Selama dua jam, kami mendampingi Pak Ken Kerta berdiskusi dengan Pak Johny Sulistio, Selasa (20/2 2024) di Pasuruan. Mereka berdiskusi banyak hal, namun fokus pada isu kusta dan disabilitas. 

Oh ya, saya kenalkan dulu. Pak Ken Kerta adalah Pendiri Lingkar Sosial Indonesia (LINKSOS), pusat pemberdayaan disabilitas dan kusta di Jawa Timur. Sedangkan Pak Johny Sulistio adalah Pendiri Yayasan Rumah Ketupat. Yayasan tersebut belum lama berdiri. 

Kami saat itu, ada saya, Mbak Yulia dan Mbak Makiya, lebih banyak menyimak diskusi mereka. Namun, akhirnya kami terlibat juga dalam diskusi yang menarik itu. Khususnya saya sendiri banyak bercerita tentang pengalaman mendampingi Difabel Pecinta Alam dan tentang Posyandu Disabilitas. 
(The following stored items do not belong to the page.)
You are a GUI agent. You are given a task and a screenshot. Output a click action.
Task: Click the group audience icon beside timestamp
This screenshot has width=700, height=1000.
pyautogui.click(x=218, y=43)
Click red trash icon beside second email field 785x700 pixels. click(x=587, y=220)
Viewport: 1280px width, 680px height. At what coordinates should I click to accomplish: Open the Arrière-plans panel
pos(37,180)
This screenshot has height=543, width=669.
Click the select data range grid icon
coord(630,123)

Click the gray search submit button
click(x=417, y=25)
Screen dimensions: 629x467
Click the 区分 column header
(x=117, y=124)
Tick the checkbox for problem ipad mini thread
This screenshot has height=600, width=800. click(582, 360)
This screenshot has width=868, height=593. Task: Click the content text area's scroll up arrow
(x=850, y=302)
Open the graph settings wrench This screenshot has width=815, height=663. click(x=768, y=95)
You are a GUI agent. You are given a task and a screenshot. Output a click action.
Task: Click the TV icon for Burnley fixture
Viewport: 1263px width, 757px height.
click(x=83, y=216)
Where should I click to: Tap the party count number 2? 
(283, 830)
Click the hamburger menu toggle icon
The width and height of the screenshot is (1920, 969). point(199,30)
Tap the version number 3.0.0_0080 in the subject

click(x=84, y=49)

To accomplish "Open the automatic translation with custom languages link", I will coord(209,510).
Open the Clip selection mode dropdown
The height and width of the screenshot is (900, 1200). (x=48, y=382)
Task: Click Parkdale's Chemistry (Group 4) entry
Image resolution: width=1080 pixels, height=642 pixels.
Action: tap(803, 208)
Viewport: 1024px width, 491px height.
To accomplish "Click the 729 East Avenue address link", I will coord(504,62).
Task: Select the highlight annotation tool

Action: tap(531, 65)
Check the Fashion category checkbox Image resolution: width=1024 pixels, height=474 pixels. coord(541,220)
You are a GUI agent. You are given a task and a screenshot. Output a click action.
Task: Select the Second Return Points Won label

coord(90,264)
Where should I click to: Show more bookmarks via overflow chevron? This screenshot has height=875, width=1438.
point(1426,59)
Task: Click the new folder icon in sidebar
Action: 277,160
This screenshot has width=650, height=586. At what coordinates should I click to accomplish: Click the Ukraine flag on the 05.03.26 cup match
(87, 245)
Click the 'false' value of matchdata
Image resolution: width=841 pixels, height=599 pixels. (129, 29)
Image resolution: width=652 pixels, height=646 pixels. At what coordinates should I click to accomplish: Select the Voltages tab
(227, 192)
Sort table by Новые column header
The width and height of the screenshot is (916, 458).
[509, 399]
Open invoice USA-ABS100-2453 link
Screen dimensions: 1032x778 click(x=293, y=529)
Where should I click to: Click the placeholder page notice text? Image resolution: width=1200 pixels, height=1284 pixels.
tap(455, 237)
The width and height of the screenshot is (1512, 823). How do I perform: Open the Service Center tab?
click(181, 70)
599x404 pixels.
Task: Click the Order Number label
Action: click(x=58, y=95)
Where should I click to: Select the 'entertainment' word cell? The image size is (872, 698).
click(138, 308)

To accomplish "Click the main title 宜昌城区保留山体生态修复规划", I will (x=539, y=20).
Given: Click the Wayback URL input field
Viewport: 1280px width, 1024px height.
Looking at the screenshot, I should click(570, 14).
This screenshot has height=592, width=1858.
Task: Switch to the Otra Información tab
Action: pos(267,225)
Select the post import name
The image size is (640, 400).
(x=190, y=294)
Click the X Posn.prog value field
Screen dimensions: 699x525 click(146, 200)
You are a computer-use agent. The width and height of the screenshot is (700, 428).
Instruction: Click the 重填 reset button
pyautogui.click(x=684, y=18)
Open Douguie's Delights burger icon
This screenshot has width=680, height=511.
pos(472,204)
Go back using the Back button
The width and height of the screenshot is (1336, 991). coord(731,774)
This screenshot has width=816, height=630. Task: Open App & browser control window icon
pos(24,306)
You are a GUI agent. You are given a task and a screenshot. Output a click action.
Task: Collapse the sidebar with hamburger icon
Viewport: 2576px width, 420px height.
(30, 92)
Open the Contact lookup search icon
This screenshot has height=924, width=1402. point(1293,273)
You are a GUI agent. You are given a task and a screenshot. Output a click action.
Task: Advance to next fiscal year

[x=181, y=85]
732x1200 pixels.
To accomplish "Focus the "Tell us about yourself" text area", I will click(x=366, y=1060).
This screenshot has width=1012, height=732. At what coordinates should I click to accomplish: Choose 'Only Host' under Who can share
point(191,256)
Apa itu Yayasan Rumah Ketupat? 

Yayasan Rumah Ketupat adalah inisiatif unik yang bertujuan menggabungkan pelayanan medis dan pelayanan sosial di dalam sebuah rumah. Layanan tersebut untuk pasien atau orang yang pernah mengalami kusta yang tersingkirkan. 

Keinginan yayasan ini adalah keterlibatan anggota masyarakat sebagai relawan/ kader yang bekerja bersama dengan professional kesehatan dan sosial. Harapannya, hal ini dapat mempercepat diseminasi anti stigma di tengah masyarakat. 

Visi Yayasan Rumah Ketupat bahwa setelah 2 tahun beroperasi telah dapat mengurangi stigma sosial melalui pembuktian survei persepsi sosial. Yayasan ini juga akan mengembangkan ekonomi sosial dalam bentuk pengelolaan limbah dan sampah. 

Praktiknya, yayasan akan membuat pupuk organic asam amino dari limbah ikan. Yayasan juga akan membuka pelayanan perawatan luka, pelatihan caregiver dan lainnya. 

Yayasan Rumah Ketupat berharap, implementasi layanan ini dapat melestarikan pendapatan para anggota yayasan dan masyarakat sekitar. Selain itu, setiap sukses selesai pengobatan dan kembalinya orang yang pernah mengalami kusta mantan menjadi momen yang layak dirayakan seperti perayaan Lebaran Ketupat.